Experimental observations in the Dunning rat prostatic adenocarcinoma model may support treatment by early hormonal therapy. Tumor regression and increased survival were more achievable if the tumor volume was relatively small at the time of castration. On the other hand, studies using poorly differentiated, fast growing tumors demonstrated a significant reduction in androgen sensitivity and lack of response to castration in the later transplant generations. These data suggest the potential for mutation selection and spontaneous progression to androgen independence and the possible role for early castration in preventing progression.

Results in the Dunning rat model must be contrasted with the observations of Bruchovsky et al. in their use of the Shionogi androgen-dependent mammary carcinoma. In this tumor model, androgen withdrawal resulted in the elimination of differentiated cells and a decrease in the number of tumorogenic stem cells. Despite continued androgen deprivation, tumor progression ensued and was associated with a 20-fold increase in the proportion of stem cells as well as a massive 500-fold increase in androgen-independent stem cells. Progression was delayed but not prevented by periods of androgen exposure and deprivation. The authors suggested that progression in this model may be due to the activation and enhanced expression of androgen-repressed genes coding for autocrine and paracrine growth factors that replace androgens in maintaining the viability of tumor cells.

Progression to androgen independence has been clinically and experimentally associated with multiple changes at basic levels of cellular control, including increased expression of bcl-2 and C-myc, TRPM-2, altered P53 status, and androgen receptor-gene amplification and mutations. The bcl-2, a negative regulator of apoptosis, may form a hetrodimer with a related protein bax, a positive regulator of programmed cell death. The ratio of bcl-2 and bax determines cell survival or death. Experimentally, bcl-2 overexpression protected human prostate cancer cells from apoptosis in vitro and conferred resistance to androgen deprivation in vivo. Further, expression of bcl-2 has been linked to the androgen-independent property of prostate cancer recurrences. Enhanced expression of C-myc protooncogenes is observed following castration; it is involved in the regulation of mitosis and apoptosis. In the presence of critical growth stimuli such as overexpression of bcl-2, C-myc capacity to induce apoptosis may be abrogated. Expression of C-myc oncogene is demonstrated in both LNCap cells (hormone sensitive) and DU 145 cells which are not dependent on hormones for survival. Elevated levels of C-myc are often associated with cell proliferation and metastases.
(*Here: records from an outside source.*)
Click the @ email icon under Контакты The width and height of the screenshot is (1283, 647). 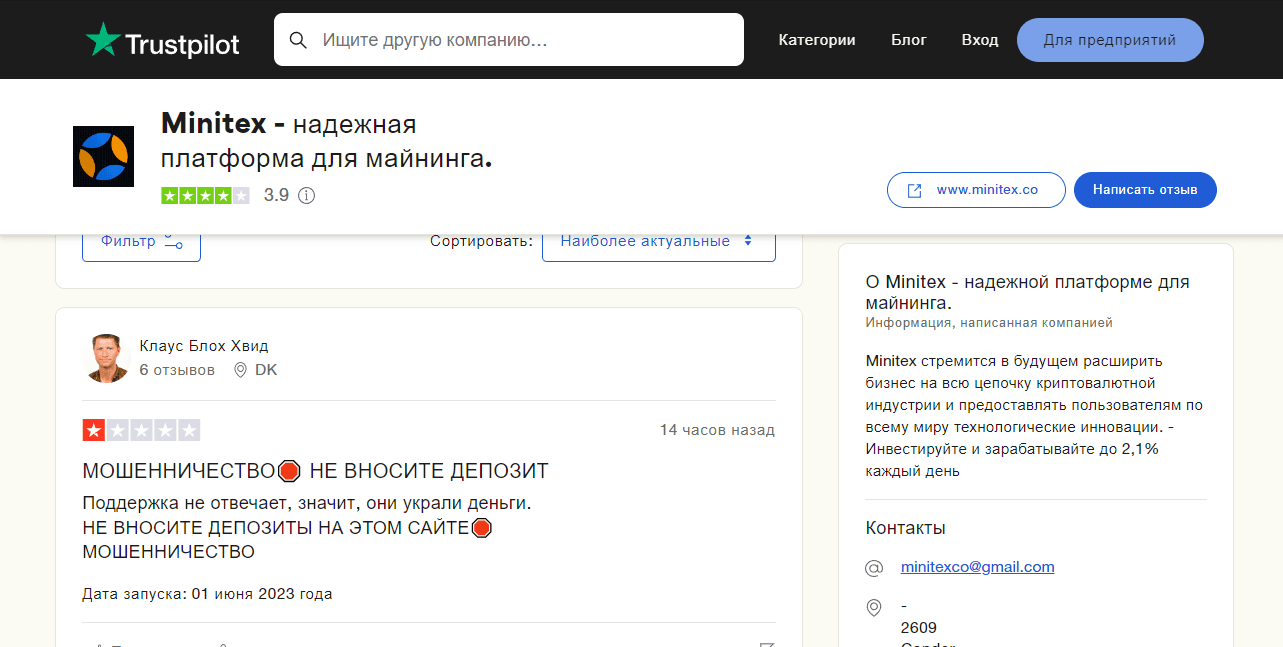[x=874, y=568]
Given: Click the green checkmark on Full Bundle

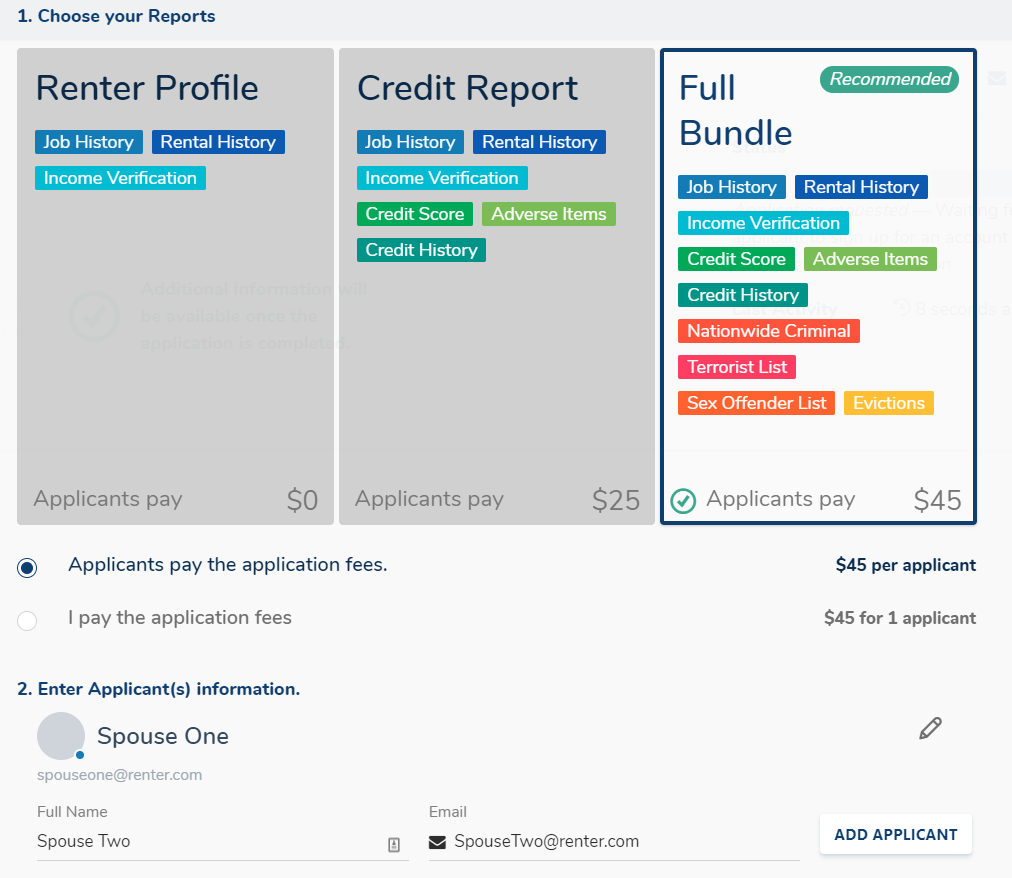Looking at the screenshot, I should [683, 500].
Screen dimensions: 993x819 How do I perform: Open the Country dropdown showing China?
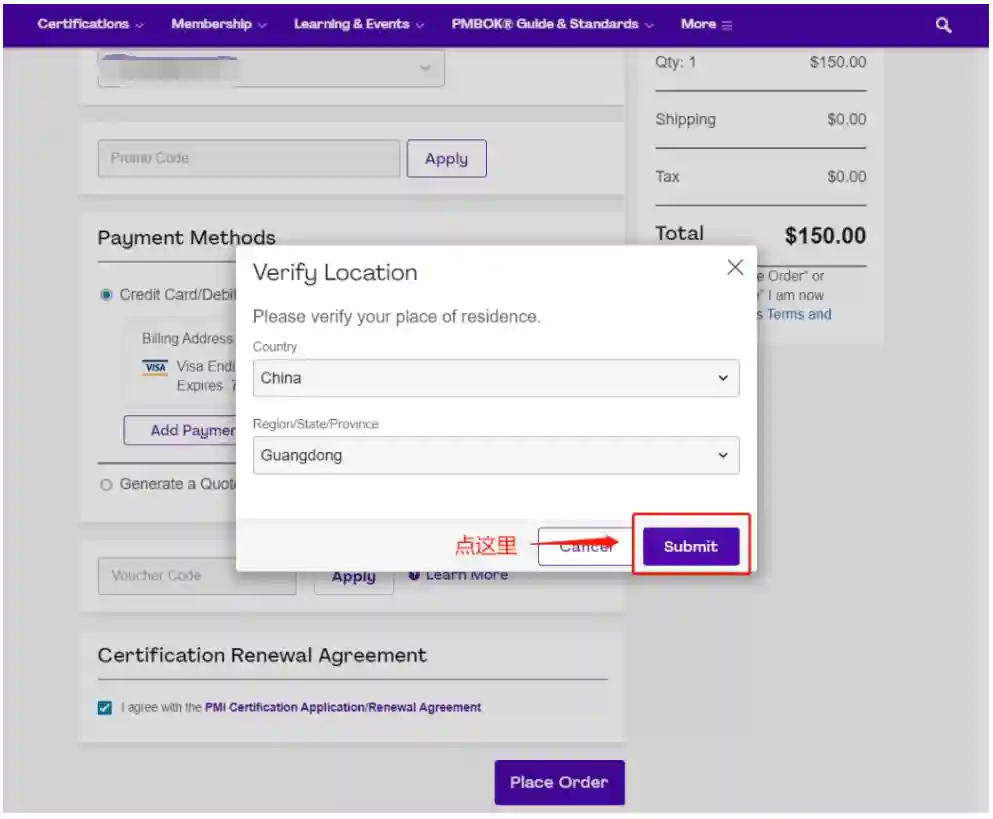[x=495, y=379]
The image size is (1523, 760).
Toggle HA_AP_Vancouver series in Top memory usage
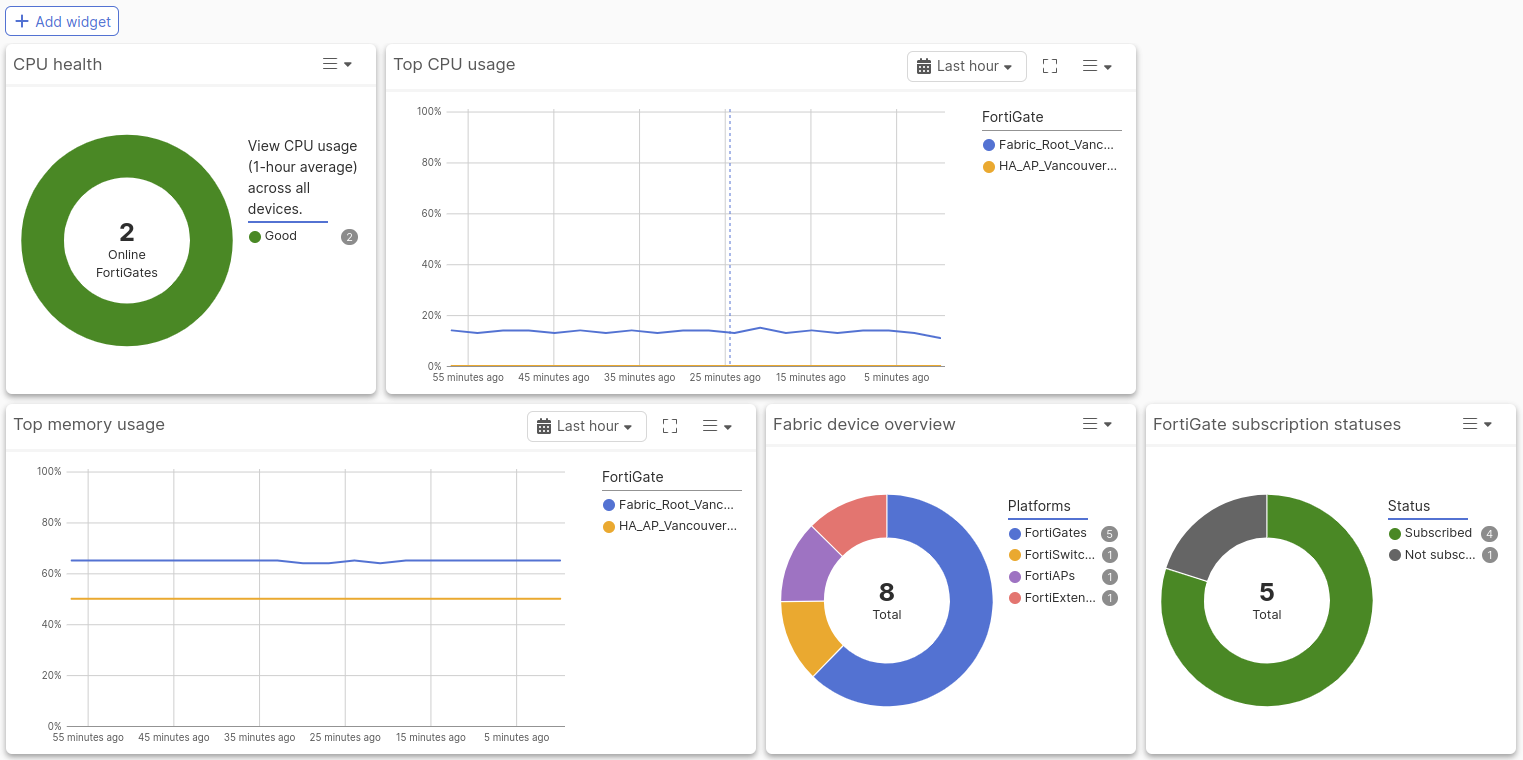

The tumor suppressor gene Mxil located at chromosome 10q22.1 is related to C-myc activity; less of this suppressor may lead to C-myc activation. These observations may in part help explain the clinical experience with hormone therapy. They should raise concerns about the potential deleterious effects of long-term therapy.

The Case for and against Early Hormonal Therapy

There has been a debate regarding the timing of androgen deprivation since it was introduced. At issue is whether early androgen deprivation improves survival. This has not been resolved as no prospectively randomized studies are available to answer the question stage by stage. Support for early hormone therapy was originally based on several reports that invariably involved comparisons with historic controls.” Historic data on untreated metastatic prostate cancer reflect a very high mortality, with a median survival of less than 10 months. Arguments for early hormonal therapy based on comparisons with historic data are flawed for several reasons, including the retrospective nature of these studies, lack of randomization, changing patient characteristics, impact of progress in medical care on comorbidities, and on the diagnosis and management of prostate cancer with lead-time bias offered by early diagnosis/improved staging.